Эбби присела на пустую кровать. Мечтала, чтобы папа поскорее приехал и увез из этой комнаты, из этого города. Не хотелось учиться, не хотелось никого видеть. Только бы добраться до дома и жить с отцом, как прежде. Зачем вообще понадобился этот университет? Можно было просто поступить на работу и со временем добиться успеха. Такой путь выбирают многие. Размышления прервала Дэни. Она вернулась с утреннего собрания благотворительного клуба и удивленно посмотрела на дорожную сумку.

– А я и не знала, что ты собираешься домой!

– Хочу кое-что отвезти и привезти.

– Но это же безобразие! Мы с Кристианом решили позвать тебя и Джейми в кино, на марафон культовых фильмов. Билеты стоят всего лишь фунт.

– Прости, не могу.

– О, мистер Лукас! Доброе утро! – радостно воскликнула Дэни.

Увидев отца, Эбби вскочила, схватила сумку, быстро попрощалась с подругой и, не оглядываясь, бросилась к двери.

В машине сразу громко включила радио, чтобы поменьше разговаривать, – боялась, что по голосу отец поймет правду. Ее знобило, на глаза наворачивались слезы, но она еще ни разу не заплакала, хотя ни на мгновение не переставала себя ругать. В сознании без конца прокручивались события вчерашнего вечера. Трудно было решить, что расстроило больше всего. Поговорить по душам с Дэни Эбби не имела права, поскольку целовалась с Кристианом – искушение оказалось непреодолимым. Даже не могла вспомнить, просила ли парней остановиться. Наверное, просила. Но почему же не разрушила стены криком?

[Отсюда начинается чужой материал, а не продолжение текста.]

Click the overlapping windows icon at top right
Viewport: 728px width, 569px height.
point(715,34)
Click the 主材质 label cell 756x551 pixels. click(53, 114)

Задумавшись, Эбби не заметила, как отец остановил машину возле дома, в котором она выросла. Не хотелось осквернять своим присутствием самое дорогое, и все же в душе жила слабая надежда на спасительные воспоминания детства: вероятно, им удастся смыть грязь лучше самого горячего душа. Музыка стихла. Эбби вернулась в реальность и почувствовала взгляд, полный заботы, любви и поддержки.

– Все в порядке, тыковка? – Отец никогда не называл дочь по имени – Эбби не могла вспомнить ни единого случая. Для него она всегда была тыковкой.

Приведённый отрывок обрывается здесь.